Graduate Program in Cellular & Developmental Biology
Life Science Building Auditorium
145 Bevier Road
Tuesday, May 29, 2012
Understanding how normal cell migration is genetically and molecularly controlled is of paramount importance to understanding aberrant cell migrations that occur during metastatic cancers. We use the C. elegans model to study the migration of a sheet of epidermal cells during the process of morphogenesis. At this stage, the epidermal cells must migrate from the dorsal side of the embryo to the ventral side to complete ventral enclosure. We have found that the main pathway required for this migration is the CED-10/Rac-WAVE/SCAR-Arp2/3 pathway that regulates enrichment of actin at the leading edge of migrating cells. Using genetic, molecular, and biochemical techniques we investigated the role of Arp2/3 during morphogenesis of the two epithelial tissues, the epidermis and the intestine.

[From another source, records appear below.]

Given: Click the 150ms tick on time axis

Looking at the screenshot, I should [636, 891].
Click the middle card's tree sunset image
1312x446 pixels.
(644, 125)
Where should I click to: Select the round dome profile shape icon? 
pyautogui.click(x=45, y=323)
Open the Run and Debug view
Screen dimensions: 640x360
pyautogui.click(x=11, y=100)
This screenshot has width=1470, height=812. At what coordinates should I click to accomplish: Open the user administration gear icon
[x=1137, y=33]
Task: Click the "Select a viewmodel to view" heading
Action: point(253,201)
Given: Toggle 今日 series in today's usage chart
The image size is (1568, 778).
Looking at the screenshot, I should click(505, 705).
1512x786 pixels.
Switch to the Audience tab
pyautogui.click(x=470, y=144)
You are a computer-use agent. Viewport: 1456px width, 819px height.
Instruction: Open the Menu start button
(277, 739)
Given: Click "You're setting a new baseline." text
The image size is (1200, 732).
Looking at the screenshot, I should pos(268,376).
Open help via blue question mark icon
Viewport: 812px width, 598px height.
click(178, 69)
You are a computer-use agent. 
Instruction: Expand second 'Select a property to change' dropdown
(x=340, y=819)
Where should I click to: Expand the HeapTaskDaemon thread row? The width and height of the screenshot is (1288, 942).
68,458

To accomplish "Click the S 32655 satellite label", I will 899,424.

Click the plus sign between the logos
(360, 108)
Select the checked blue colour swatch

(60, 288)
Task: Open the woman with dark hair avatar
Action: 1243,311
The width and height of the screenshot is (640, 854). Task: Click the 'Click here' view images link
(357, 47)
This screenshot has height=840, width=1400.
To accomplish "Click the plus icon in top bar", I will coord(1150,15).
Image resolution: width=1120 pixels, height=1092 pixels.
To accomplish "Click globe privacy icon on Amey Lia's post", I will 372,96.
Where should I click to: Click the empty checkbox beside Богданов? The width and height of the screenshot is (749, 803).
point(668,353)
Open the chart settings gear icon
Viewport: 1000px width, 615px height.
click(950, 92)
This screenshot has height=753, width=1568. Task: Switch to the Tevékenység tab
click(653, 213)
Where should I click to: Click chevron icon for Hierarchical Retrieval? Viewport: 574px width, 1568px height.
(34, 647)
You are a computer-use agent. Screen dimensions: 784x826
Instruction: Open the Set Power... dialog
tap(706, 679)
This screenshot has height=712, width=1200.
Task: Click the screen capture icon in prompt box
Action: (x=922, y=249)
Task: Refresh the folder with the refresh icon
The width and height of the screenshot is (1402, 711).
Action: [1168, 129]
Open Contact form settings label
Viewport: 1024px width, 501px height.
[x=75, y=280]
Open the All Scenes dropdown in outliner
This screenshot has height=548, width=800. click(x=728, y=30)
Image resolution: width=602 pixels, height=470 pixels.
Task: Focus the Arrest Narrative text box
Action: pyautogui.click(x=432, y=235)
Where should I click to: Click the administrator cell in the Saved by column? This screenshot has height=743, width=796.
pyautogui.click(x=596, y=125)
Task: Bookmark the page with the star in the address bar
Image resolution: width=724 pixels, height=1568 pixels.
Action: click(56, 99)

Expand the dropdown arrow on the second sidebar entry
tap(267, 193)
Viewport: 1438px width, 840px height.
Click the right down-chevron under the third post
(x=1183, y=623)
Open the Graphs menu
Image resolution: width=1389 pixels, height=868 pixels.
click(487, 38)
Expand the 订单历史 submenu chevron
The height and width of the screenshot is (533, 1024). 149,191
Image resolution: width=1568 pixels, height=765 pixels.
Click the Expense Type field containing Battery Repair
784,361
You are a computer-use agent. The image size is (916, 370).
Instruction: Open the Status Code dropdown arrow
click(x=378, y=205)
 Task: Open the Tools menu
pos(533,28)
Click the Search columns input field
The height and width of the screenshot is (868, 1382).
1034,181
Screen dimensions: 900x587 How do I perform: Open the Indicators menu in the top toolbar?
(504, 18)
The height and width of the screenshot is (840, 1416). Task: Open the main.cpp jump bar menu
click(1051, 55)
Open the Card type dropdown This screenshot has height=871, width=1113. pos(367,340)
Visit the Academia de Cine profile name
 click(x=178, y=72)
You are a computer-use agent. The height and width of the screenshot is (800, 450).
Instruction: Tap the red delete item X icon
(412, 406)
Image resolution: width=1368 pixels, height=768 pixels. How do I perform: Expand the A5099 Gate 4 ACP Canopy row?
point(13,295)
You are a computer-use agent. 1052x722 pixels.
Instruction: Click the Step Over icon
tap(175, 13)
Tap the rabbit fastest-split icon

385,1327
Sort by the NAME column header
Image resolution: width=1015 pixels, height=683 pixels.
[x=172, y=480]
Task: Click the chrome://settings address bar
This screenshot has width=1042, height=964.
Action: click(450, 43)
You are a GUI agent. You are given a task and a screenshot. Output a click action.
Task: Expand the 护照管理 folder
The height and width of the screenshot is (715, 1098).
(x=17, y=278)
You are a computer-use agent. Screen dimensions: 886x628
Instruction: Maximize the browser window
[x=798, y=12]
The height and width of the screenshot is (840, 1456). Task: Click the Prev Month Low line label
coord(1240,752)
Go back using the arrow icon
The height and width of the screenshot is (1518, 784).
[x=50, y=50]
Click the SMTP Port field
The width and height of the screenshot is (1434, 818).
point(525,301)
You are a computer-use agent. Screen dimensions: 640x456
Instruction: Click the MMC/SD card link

In the work described here we show that (a) the WAVE/SCAR-Arp2/3 pathway is required during epidermal cell migration to induce the formation of cell protrusions that are needed for the migration of the epidermis to take place, (b) that three axonal guidance cues, UNC-40/Netrin receptor, SAX-3/Robo, and VAB-1 receptor act as upstream regulators of the WAVE/SCAR pathway and are required to correctly localize CED-10/Rac and WAVE/SCAR, thereby correctly polarizing actin in the migrating epidermis, and (c) that Arp2/3 dependent branched actin has a positive role in establishing polarity of epithelial tissues and maintaining the integrity of cell junctions and their association with their target membranes. These studies suggest that the WAVE/SCAR pathway can integrate multiple cues to tightly regulate actin polymerization and orientation during cell migration and has an intrinsic function in establishing and maintaining polarity of other epithelial tissues.